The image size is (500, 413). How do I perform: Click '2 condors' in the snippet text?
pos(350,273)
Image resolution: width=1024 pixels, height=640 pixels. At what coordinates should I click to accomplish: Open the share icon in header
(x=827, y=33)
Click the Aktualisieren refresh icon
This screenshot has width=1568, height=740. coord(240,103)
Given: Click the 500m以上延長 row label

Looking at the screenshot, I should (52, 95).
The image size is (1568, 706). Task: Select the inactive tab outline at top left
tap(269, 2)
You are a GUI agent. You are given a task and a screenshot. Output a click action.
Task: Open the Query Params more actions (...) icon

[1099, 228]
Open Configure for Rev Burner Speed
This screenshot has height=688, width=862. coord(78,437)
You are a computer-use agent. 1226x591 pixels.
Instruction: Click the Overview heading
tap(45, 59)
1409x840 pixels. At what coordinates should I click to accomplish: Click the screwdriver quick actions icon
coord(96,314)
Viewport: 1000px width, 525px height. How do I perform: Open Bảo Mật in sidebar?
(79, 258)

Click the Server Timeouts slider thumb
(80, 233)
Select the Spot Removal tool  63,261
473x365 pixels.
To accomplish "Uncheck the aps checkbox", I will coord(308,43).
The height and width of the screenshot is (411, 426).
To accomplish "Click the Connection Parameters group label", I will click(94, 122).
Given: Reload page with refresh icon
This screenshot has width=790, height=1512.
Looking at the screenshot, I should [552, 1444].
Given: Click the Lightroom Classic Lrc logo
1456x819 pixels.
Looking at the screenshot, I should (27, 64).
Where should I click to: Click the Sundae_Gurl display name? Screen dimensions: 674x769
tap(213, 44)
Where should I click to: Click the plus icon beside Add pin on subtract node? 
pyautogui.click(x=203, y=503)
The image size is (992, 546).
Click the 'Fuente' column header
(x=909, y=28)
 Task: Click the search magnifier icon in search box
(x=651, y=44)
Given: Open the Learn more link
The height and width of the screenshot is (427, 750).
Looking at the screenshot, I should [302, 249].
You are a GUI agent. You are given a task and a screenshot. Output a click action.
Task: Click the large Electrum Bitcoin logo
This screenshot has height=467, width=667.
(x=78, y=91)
※ ※ ※
Exactly repeat the lines running from the top of the listing to the line bearing "Given: Click the Lightroom Classic Lrc logo", both of those lines included, and only them.

The image size is (500, 413). How do I perform: Click '2 condors' in the snippet text?
pos(350,273)
Image resolution: width=1024 pixels, height=640 pixels. At what coordinates should I click to accomplish: Open the share icon in header
(x=827, y=33)
Click the Aktualisieren refresh icon
This screenshot has width=1568, height=740. coord(240,103)
Given: Click the 500m以上延長 row label

Looking at the screenshot, I should (52, 95).
The image size is (1568, 706). Task: Select the inactive tab outline at top left
tap(269, 2)
You are a GUI agent. You are given a task and a screenshot. Output a click action.
Task: Open the Query Params more actions (...) icon

[1099, 228]
Open Configure for Rev Burner Speed
This screenshot has height=688, width=862. coord(78,437)
You are a computer-use agent. 1226x591 pixels.
Instruction: Click the Overview heading
tap(45, 59)
1409x840 pixels. At what coordinates should I click to accomplish: Click the screwdriver quick actions icon
coord(96,314)
Viewport: 1000px width, 525px height. How do I perform: Open Bảo Mật in sidebar?
(79, 258)

Click the Server Timeouts slider thumb
(80, 233)
Select the Spot Removal tool  63,261
473x365 pixels.
To accomplish "Uncheck the aps checkbox", I will coord(308,43).
The height and width of the screenshot is (411, 426).
To accomplish "Click the Connection Parameters group label", I will click(94, 122).
Given: Reload page with refresh icon
This screenshot has width=790, height=1512.
Looking at the screenshot, I should [552, 1444].
Given: Click the Lightroom Classic Lrc logo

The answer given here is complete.